During his recent trial at Mold Crown Court Allen, now 73, denied all 40 charges against him, including indecent assault, indecency with a child, buggery and attempted buggery, branding his victims as “fantasists” wanting compensation who were blaming him for things that had gone wrong in their lives.

Twenty former Bryn Alyn residents – 19 boys and a girl aged between seven and 15 at the time – who had lived at the homes between 1968 and 1991 spoke out in court.

It took four weeks to complete their evidence.

One former resident told the court how Allen abused him in the back of a Rolls Royce before raping him in a hotel on Christmas Eve after being plied with alcohol. The victim, now in his 50s, said the offences happened when boys from his care home were meant to put on a Christmas show for local pensioners.

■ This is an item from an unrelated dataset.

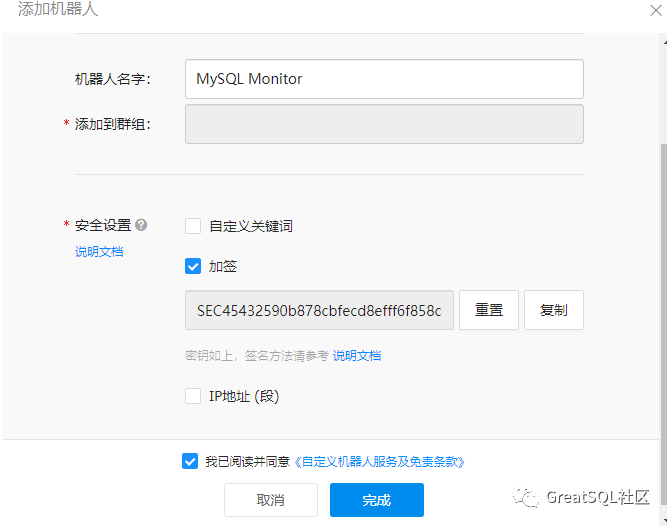Screen dimensions: 671x527
Task: Open the 添加到群组 group selector field
Action: pos(384,124)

Another who arrived at his care home aged 10 said he was scarred by the cries and screams of boys being molested in their beds or taken away from their dormitories and abused night after night. He described an oppressive regime where Allen would deprive children who spoke out against the abuse of food and water. Staff knew what was occurring yet no one intervened.

When he pleaded not guilty to the offences two months ago, he was already a convicted paedophile having been found guilty in 1995 of six counts of indecent assault on boys. That verdict was the culmination of a painstaking three-year police investigation. Allen called it “a miscarriage of justice”. Norma divorced him, his reputation was in tatters and he was jailed for six years but released after serving half his sentence.

The Waterhouse Inquiry into the physical and sexual abuse of children in care homes across north Wales between 1974 and 1990 further exposed the extent of Allen’s crimes, with 28 victims accusing him of sex attacks. However, a judge ruled he would not receive a fair trial under European human rights legislation and Allen avoided being charged with 36 offences. He went into hiding.

By 2012 he was found working as a night porter at a Premier Inn hotel living alone and near penniless in a £120,000 one-bedroom rented flat in Needham Market, near Ipswich. The hotel suspended him when asked if it was aware of Allen’s history of crimes. Many of his victims still sought justice and when Operation Pallial began they came forward in large numbers once again.

Wandering into court wearing a flat-cap and smart shirts, Allen looked anything but the monster he was again found to be. On Thursday he was convicted of sexually abusing 19 children in care homes he ran on a “culture of fear” with those he abused terrified no one would believe them if they ever spoke out. Most of the abuse took place at three homes – Bryn Alyn, Pentre Saeson and Bryn Terion and Mr Justice Copeland warned Allen he faces a life sentence when the judge passes sentence on Monday. Allen is yet to show any remorse.

Det Supt Mulcahey said: “John Allen abused vulnerable children he was entrusted to protect. He had complete power and trust over those in his charge and he completely abused that trust. He was a violent man, which he used towards children in his care.

“He tried to control and manipulate his victims and often purchased expensive gifts as a means of exerting this control.”